Mientras que unos pedimos la Luna, otros sólo piden Justicia. Y, como nuestro planeta parece ser la tierra de los imposibles, en apenas 50 años el Hombre ha dejado atrás la Luna y planea colonizar Marte; pero, en más de 20 siglos, aún no hemos alcanzado la Justicia. Aunque no por ello debemos desistir en su búsqueda, siguiendo el ejemplo del infatigable Diógenes; quien, candil en mano, buscaba a plena luz del día la esencia humana.
Hago lo que puedo por mantener viva la esperanza en un futuro mejor. Lo cual requiere, en más ocasiones de las que debería, un esfuerzo pandórico. Mi recurso es centrarme en el presente. Aquí y ahora es cuándo y dónde procuro ser consecuente con mis ideas y amparar con ánimo mis ideales. Aunque por ello —tal y como rezaba la campaña publicitaria— no falta quien me llama iluso por tener una ilusión. Ya sabemos que el ser consecuente con lo que uno cree, suele llevar a que te crean incongruente por hacer lo que sale de ti y no lo que se espera de alguien como tú.
Lo triste es que muchas de esas voces que me animan a aflojar un ánimo confundido con ínfulas, o a desdecirme de opiniones tenidas por censuras, provienen de personas cercanas; incluso de amigos. Acaso ellos, al igual que la encarnación de la Justicia, están ciegos. Puede que, en ocasiones, sean nuestros recelos, inseguridades y frustraciones las que nos llevan a comportarnos injustamente con quien no las comparte. Quizá ha llegado el momento de preguntarme si soy amigo de mis amigos, ya que me quejo tanto de ellos.

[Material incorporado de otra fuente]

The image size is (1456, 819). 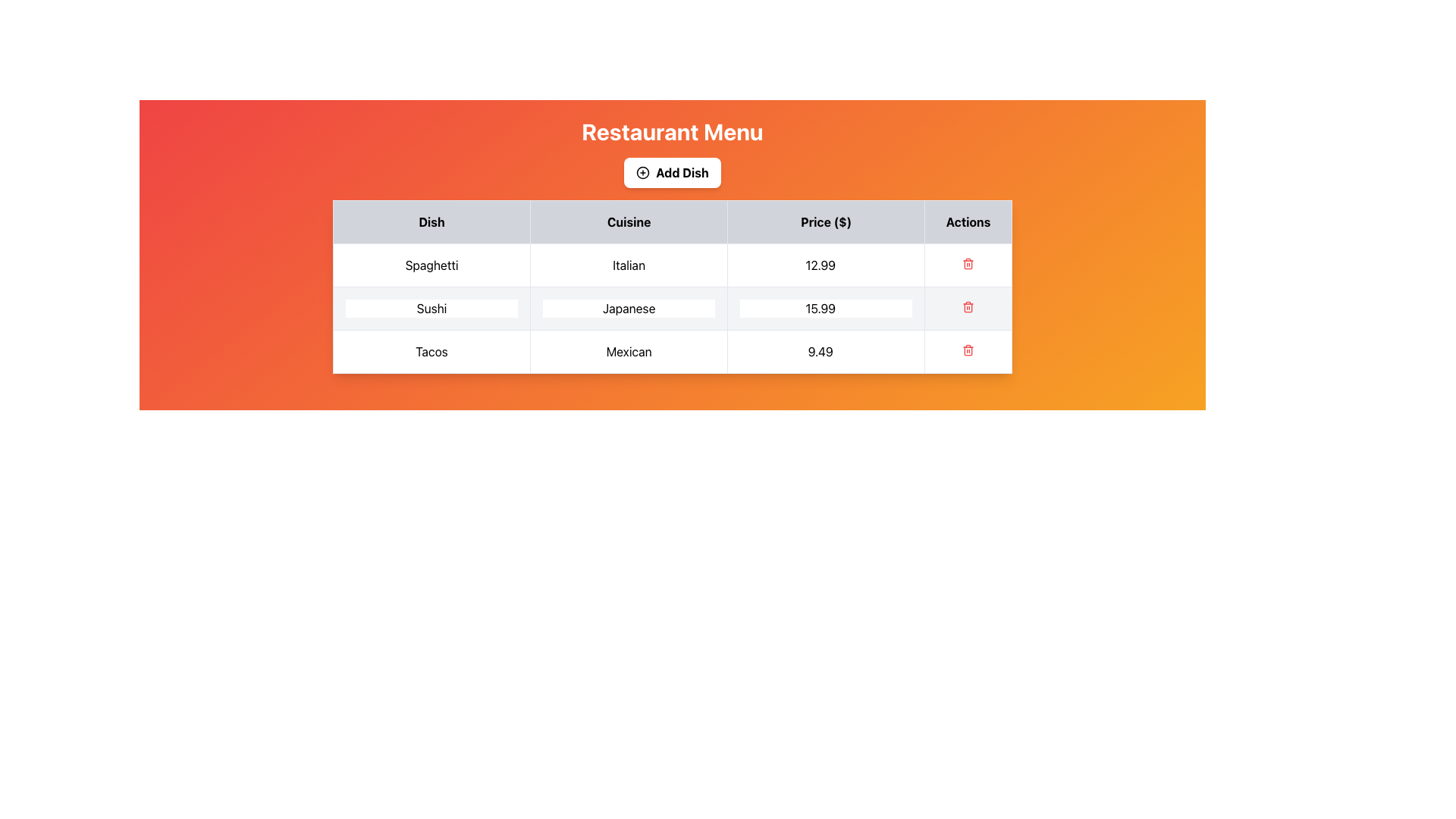 What do you see at coordinates (629, 222) in the screenshot?
I see `the Text Label displaying 'Cuisine', which is the second cell in the table header row with a light gray background and black text` at bounding box center [629, 222].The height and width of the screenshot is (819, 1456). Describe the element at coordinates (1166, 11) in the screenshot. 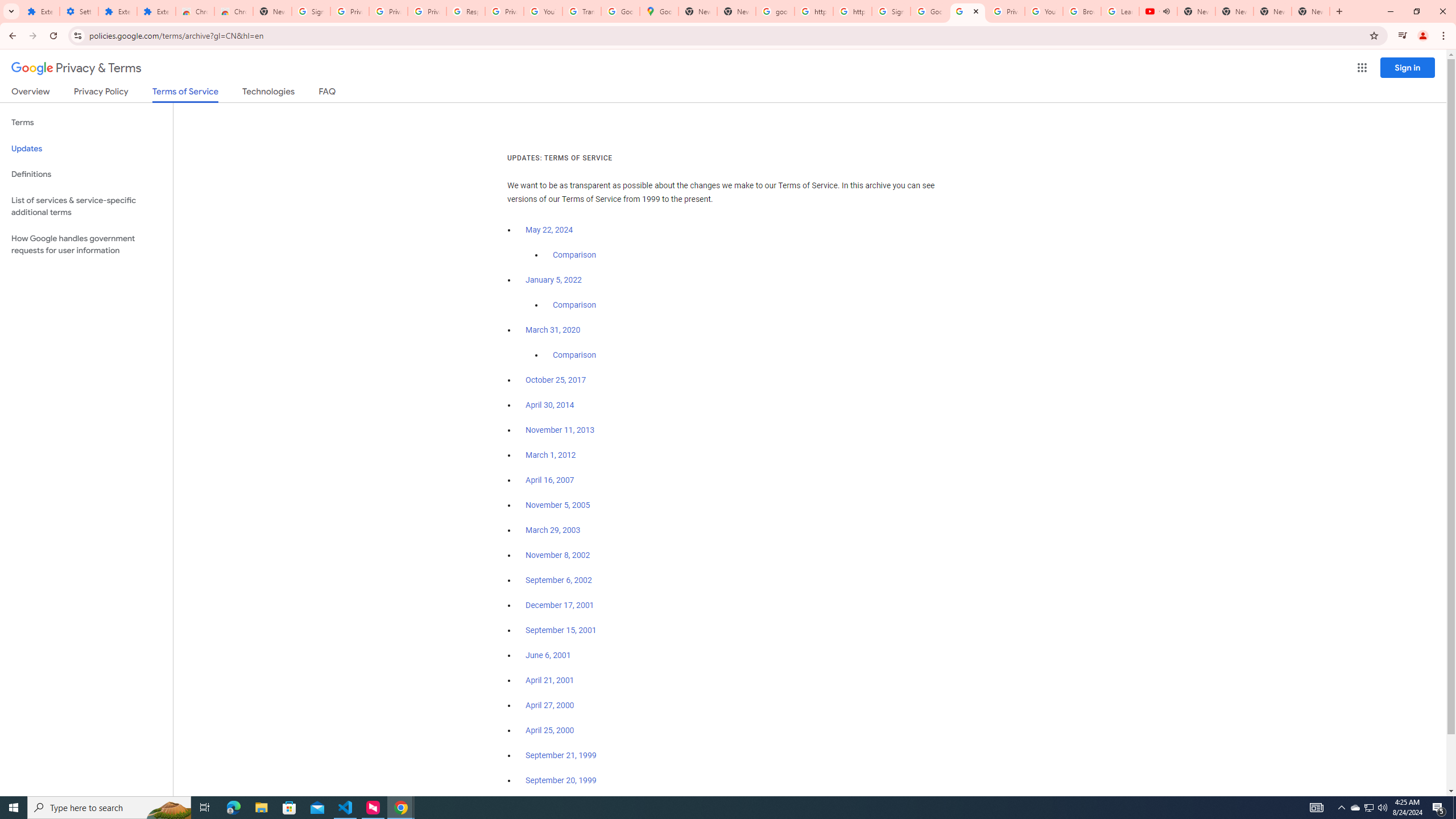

“¡Justicia para todos!”, clama Al Pacino en la película homónima de Norman Jewison (1979). Alzo la mano y digo: ¡para mí no! Ni la legal ni la divina. Si es la misma justicia que sostiene el principio de desigualdad sexista, que no me la apliquen. Prefiero la del Talión. Prefiero vivir sin pena ni gloria, a hacerlo al arbitrio de la esa justicia cuyas más altas instancias son meros títeres del capricho político. Ésa justicia que se la destinen a sus hijos. Frente a ellos, al igual que Tyrone Power, yo soy un hijo de la furia.
Power era uno de los actores favoritos de mi madre. El otro lo fue Gregory Peck. Una de las últimas películas que vimos juntos fue Matar a un ruiseñor ( Robert Mulligan, 1962) Como esperaba, al acabar el filme, ella volvió a decirme que estaba segura de que podría ser un gran abogado. A sus ojos, mi sensibilidad, unida a mi tenacidad y facilidad de palabra hacían de mí el mejor de los caballeros sin espada. Como no se lo quise explicar, nunca pudo entender el que fuera tan reacio a estudiar Leyes. Ante mis vaguedades, siempre me decía que podría ser una de esas personas que cambian el Sistema desde dentro.
Al igual que yo, mi madre era una idealista.
En su caso, me idealizaba a mí.
Mi carácter vehemente hace el camino fácil a quienes me denostan por demente. Para mi perdida de juicio no son necesarios 12 hombres sin piedad, basta una palabra a destiempo. Carezco de la calma y capacidad de mesura que requiere la figura de un asesor.
Y sé bien de lo que hablo, pues nunca lo hago con palabras de falsa modestia. Hoy mismo he visto a una persona que trabaja como consejera legal, deplegar una gran humanidad y compartir sentidas sugerencias vitales. Ella es una de las muchas personas que te reconcilian con la Sociedad; aunque no por ello dismunuyen mis recelos frente al Sistema. Ella tiene un nombre: ¡Gracias, María!